Twyman's law
Twyman's law is the principle that "the more unusual or interesting the data, the more likely they are to have been the result of an error of one kind or another". It is named after William Anthony Twyman and has been described as one of the most important laws of data analysis.[1][2][3]
The law is based on the fact that errors in data measurement and analysis can lead to observed quantities that are wildly different from typical values. These errors are usually more common than real changes of similar magnitude in the underlying process being measured. For example, if an analyst at a software company notices that the number of users has doubled overnight, the most likely explanation is a bug in logging, rather than a true increase in users.[2]
The law can also be extended to situations where the underlying data is influenced by unexpected factors that differ from what was intended to be measured.
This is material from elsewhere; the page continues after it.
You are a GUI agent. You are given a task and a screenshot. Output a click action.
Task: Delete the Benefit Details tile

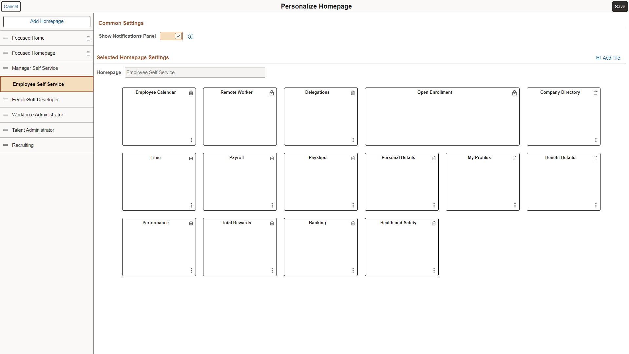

For example, when schools show unusually large improvements in test scores, subsequent investigation often reveals that those scores were driven by fraud.[4]
See also
References
- Marsh, Catherine; Elliott, Jane. Exploring Data. Polity. p. 46. ISBN 978-0-7456-2283-5.
- Kohavi, Ron; Tang, Diane; Xu, Ya (2020). Trustworthy Online Controlled Experiments: A Practical Guide to A/B Testing. Cambridge University Press. p. 39. ISBN 978-1-108-72426-5.
- Ehrenberg, A. S. C.; Twyman, W. A. (1967). "On Measuring Television Audiences". Journal of the Royal Statistical Society. Series A (General). 130 (1): 1–60. doi:10.2307/2344037. ISSN 0035-9238. JSTOR 2344037.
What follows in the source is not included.